Tombeau de saint Front
Cathédrale Saint-Front de Périgueux · Périgueux, Dordogne
La cathédrale de Périgueux porte le nom de l'évangélisateur du Périgord dont le tombeau a fait naître la ville, mais elle ne conserve plus aucune relique corporelle : celles-ci ont été enlevées lors du sac huguenot de 1575 et jetées dans la Dordogne. Il ne subsiste que le lieu de mémoire, le clocher roman élevé au-dessus de l'emplacement du tombeau, et quelques éléments sculptés dispersés au musée d'Art et d'Archéologie du Périgord.
Ce que l'on voit
Il n'y a rien à vénérer sous forme de reliquaire dans la cathédrale. Ce qui se voit est un lieu et son architecture : la vieille église latine adossée à la coupole ouest, l'emplacement de la crypte de Saint-Front aujourd'hui disparue, et de part et d'autre les deux chapelles anciennes, l'une du VIIe siècle devenue chapelle Saint-Jacques, l'autre du IXe siècle, que l'association des Amis de la cathédrale décrit comme des confessions destinées à recevoir un corps ou des reliques, sans qu'on sache avec certitude si elles ont jamais eu cet usage. Le clocher du XIIe siècle, seul élément que la cathédrale ait conservé de son état d'origine, a été construit au-dessus du tombeau. Au musée d'Art et d'Archéologie du Périgord sont conservés des fragments sculptés provenant de l'édifice, dont un ange à nimbe rehaussé de verre bleu vitrifié rattaché avec vraisemblance au tombeau du saint. Un vitrail du mur sud figure le tombeau tel qu'on l'imaginait.
Son histoire
La place de la Clautre a servi de nécropole dès le début du IVe siècle, et c'est probablement cette fonction funéraire qui a entraîné l'invention des reliques de saint Front au VIe siècle, à l'origine du Puy-Saint-Front et donc de la ville. Les restes furent déposés en 845 dans une crypte sous l'église de l'évêque Chronope, puis un sépulcre neuf fut élevé en 1077 par Guinamond, moine de l'abbaye de La Chaise-Dieu : un monument rond à sommet pyramidal, orné de mosaïques, de pierres, de verres colorés et de lames de cuivre dorées et émaillées, placé derrière l'autel du chœur ; les reliques y furent replacées en 1463. Ce sépulcre fut rompu et démoli en 1561 par les protestants conduits par le seigneur de Caussade. En 1575, les huguenots venus de Bergerac assiégèrent Périgueux, pillèrent l'église et emportèrent les reliques de saint Front, qui furent jetées dans la Dordogne, aux environs de Tiregand ; le trésor fut dispersé, une bonne partie du mobilier détruit, et l'édifice abandonné six années durant. Saint-Front ne devint cathédrale qu'en 1669, en remplacement de Saint-Étienne-de-la-Cité, elle-même ruinée par les guerres de Religion.

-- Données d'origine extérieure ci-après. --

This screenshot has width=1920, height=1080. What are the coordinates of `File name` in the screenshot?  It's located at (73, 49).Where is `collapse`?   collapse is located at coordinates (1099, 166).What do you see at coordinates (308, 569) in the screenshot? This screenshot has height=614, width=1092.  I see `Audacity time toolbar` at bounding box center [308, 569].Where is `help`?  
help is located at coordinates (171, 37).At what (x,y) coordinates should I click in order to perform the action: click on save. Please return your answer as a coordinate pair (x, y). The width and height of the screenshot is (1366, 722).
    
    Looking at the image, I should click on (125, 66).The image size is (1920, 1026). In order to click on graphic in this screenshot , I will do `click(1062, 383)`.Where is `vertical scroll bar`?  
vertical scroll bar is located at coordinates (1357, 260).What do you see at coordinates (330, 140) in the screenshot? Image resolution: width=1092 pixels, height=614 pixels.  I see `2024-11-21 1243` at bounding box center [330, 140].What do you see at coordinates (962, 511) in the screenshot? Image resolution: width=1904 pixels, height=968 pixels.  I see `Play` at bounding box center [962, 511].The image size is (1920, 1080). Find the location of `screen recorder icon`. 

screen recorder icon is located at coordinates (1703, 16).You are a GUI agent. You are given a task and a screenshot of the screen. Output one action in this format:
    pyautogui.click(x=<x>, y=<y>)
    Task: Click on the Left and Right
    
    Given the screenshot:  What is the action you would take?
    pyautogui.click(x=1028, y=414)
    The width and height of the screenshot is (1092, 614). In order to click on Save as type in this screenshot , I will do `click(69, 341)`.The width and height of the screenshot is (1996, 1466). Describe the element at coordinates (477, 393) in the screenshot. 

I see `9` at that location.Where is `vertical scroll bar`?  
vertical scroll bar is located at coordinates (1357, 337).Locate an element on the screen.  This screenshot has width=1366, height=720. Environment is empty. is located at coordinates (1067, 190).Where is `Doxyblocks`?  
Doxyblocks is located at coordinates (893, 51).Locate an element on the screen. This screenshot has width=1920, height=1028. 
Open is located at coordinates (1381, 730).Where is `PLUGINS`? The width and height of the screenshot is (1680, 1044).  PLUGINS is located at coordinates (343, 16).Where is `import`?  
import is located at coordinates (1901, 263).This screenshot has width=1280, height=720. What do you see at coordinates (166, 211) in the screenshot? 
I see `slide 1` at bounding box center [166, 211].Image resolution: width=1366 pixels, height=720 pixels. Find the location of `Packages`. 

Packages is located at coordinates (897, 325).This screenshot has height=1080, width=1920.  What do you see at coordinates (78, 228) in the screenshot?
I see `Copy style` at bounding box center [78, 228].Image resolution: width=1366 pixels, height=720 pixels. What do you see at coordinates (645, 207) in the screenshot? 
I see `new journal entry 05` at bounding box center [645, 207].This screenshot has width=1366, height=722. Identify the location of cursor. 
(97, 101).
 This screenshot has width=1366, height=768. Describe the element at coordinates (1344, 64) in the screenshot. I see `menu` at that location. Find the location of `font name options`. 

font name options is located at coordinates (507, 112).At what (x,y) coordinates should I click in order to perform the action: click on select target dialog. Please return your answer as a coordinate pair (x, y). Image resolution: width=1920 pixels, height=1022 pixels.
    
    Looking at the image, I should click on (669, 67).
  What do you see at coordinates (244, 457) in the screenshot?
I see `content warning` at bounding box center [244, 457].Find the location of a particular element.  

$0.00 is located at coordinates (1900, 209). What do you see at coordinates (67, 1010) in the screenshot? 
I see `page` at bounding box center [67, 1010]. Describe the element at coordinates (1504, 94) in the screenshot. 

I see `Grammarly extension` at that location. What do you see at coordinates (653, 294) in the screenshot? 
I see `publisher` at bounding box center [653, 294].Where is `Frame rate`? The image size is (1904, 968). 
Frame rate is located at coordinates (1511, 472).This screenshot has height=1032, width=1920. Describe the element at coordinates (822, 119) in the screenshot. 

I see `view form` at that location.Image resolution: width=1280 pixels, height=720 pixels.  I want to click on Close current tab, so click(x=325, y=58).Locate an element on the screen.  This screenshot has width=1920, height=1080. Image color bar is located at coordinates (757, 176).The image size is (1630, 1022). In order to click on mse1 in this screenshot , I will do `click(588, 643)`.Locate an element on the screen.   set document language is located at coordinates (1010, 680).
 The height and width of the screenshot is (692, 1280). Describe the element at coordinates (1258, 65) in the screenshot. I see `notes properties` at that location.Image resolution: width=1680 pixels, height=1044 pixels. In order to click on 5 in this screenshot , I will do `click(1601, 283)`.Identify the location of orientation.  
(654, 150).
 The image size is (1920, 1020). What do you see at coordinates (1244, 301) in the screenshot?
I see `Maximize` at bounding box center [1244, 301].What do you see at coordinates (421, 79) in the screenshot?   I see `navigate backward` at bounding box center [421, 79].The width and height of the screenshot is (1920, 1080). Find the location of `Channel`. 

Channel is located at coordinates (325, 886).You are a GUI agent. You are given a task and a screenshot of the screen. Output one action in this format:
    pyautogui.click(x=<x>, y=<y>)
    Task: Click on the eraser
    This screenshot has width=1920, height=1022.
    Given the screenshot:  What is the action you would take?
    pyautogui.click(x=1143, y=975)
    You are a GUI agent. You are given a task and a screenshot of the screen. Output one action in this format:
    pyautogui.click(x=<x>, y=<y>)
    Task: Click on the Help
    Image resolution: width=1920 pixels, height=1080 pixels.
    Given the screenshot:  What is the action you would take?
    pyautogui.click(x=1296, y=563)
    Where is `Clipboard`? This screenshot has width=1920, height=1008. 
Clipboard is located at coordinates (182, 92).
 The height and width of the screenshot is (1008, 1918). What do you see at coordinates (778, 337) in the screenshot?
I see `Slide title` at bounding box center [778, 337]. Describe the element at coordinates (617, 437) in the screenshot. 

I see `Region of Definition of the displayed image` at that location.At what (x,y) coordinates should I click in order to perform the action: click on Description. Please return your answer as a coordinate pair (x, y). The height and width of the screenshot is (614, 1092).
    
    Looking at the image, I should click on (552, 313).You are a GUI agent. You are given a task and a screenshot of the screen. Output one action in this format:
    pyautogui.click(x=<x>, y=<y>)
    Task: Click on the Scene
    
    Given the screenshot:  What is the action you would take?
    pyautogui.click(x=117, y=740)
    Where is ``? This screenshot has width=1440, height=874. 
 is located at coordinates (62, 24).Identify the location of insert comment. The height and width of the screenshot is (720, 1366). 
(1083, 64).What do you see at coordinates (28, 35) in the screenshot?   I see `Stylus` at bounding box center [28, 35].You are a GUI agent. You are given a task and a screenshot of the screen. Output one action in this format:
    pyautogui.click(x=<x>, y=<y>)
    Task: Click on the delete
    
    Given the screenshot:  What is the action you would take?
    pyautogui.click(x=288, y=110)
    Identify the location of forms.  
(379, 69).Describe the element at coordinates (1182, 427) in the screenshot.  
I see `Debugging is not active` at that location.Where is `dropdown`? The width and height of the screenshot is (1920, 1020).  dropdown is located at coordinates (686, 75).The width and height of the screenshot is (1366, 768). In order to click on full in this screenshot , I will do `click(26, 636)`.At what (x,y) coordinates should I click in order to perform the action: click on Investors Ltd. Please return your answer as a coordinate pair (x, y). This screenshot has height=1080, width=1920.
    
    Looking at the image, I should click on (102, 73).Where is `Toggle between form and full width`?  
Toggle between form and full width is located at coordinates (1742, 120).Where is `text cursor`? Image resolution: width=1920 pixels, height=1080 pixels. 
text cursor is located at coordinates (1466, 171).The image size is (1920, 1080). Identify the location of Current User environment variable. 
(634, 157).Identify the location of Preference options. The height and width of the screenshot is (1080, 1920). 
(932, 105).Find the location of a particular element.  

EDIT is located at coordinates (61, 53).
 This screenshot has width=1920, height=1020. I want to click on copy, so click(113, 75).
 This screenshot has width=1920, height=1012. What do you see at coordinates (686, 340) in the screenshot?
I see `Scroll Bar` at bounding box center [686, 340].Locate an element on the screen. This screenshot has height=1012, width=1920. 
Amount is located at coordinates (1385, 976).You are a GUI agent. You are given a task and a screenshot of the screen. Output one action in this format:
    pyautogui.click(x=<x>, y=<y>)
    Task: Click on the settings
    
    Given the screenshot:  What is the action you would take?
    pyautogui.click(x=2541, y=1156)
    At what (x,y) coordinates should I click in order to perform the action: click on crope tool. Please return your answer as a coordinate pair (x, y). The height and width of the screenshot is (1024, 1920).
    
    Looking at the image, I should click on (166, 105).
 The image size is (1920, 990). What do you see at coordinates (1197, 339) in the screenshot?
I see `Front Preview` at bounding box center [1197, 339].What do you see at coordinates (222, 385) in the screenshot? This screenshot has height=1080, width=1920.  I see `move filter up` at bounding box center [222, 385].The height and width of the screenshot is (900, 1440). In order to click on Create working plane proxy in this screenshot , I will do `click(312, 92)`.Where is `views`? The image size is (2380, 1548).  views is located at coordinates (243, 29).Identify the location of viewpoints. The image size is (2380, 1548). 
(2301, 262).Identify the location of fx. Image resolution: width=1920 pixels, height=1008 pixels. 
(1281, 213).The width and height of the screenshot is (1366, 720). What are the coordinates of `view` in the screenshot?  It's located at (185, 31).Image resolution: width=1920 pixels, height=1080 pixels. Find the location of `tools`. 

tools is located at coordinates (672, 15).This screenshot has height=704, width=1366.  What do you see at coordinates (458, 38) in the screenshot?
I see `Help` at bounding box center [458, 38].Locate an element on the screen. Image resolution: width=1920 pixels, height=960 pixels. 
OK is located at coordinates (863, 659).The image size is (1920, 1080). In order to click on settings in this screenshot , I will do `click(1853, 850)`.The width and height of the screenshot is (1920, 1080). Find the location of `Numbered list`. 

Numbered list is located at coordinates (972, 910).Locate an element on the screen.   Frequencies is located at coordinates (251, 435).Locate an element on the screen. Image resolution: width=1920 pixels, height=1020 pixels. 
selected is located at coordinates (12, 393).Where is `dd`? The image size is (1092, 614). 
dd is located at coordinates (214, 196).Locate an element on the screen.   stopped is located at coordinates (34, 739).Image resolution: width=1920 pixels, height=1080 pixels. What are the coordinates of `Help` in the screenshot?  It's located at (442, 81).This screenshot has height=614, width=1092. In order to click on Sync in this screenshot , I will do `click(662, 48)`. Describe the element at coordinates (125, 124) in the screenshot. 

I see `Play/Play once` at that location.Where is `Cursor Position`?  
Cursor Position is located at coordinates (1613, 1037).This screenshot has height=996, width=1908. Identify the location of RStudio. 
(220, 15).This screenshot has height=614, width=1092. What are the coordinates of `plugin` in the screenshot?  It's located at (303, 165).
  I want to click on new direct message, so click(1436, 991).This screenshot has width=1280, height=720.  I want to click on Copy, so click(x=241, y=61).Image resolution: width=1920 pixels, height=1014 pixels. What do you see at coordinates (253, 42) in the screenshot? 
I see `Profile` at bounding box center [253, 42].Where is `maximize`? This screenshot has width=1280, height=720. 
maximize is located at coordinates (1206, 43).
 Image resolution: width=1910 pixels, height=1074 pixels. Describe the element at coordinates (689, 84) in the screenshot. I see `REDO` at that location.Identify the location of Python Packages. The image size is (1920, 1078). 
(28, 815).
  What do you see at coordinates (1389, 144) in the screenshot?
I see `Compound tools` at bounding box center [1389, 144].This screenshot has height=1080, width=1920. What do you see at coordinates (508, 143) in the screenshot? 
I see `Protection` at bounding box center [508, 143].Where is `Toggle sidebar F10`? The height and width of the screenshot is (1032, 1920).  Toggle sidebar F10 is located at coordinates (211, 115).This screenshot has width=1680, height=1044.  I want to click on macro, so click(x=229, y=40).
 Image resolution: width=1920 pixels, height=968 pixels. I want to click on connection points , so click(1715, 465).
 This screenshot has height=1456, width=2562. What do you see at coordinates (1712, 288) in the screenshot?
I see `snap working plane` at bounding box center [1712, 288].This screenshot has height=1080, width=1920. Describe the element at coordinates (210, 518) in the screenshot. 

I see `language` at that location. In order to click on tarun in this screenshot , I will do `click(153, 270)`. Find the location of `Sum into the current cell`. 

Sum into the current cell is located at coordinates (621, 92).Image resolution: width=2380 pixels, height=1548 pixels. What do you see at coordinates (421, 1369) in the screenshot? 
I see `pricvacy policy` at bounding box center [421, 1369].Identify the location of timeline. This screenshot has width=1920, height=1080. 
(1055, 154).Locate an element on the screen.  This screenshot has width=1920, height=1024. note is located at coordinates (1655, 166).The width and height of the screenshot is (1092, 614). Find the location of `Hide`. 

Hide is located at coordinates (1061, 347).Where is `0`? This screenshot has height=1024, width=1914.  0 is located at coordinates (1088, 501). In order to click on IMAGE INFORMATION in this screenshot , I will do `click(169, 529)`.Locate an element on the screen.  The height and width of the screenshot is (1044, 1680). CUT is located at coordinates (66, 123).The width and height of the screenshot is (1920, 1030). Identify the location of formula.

La biographie de saint Front relève pour l'essentiel de la légende hagiographique : une Vie rédigée au Xe siècle et attribuée au chorévêque Gauzbert le fait disciple de saint Pierre, tandis que la tradition locale en fait le premier évêque de Périgueux. Le dossier matériel est nul depuis 1575 : les reliques ont été volées puis jetées dans la Dordogne, et non brûlées, selon les sources locales et l'historiographie de l'édifice. Parmi les objets perdus lors de ce pillage figurait, selon les inventaires anciens, une relique gazeuse invraisemblable dite « l'éternuement du Saint-Esprit », conservée dans une fiole alors brisée, détail qui donne la mesure du crédit à accorder à l'ancien trésor. La restauration menée par Paul Abadie entre 1852 et 1895, qui a conduit à démonter puis remonter pierre à pierre presque toute la cathédrale, à uniformiser les cinq coupoles et à détruire la chapelle Saint-Antoine du XIVe siècle, a effacé une part de ce qui restait de l'état médiéval ; seul le clocher du XIIe siècle, élevé au-dessus du tombeau, a échappé à la reconstruction, une commission ayant écarté après la mort d'Abadie son projet de le démolir et de le rebâtir. Les cryptes du XIIe siècle n'ont pas été modifiées.
Depuis quand elle est là
Le culte du tombeau est attesté dès le VIe siècle par l'invention des reliques sur la nécropole du Puy-Saint-Front, et le pèlerinage est documenté jusqu'à la destruction du sépulcre en 1561 et à la disparition des reliques en 1575. Depuis cette date, aucune relique corporelle de saint Front n'est attestée dans la cathédrale.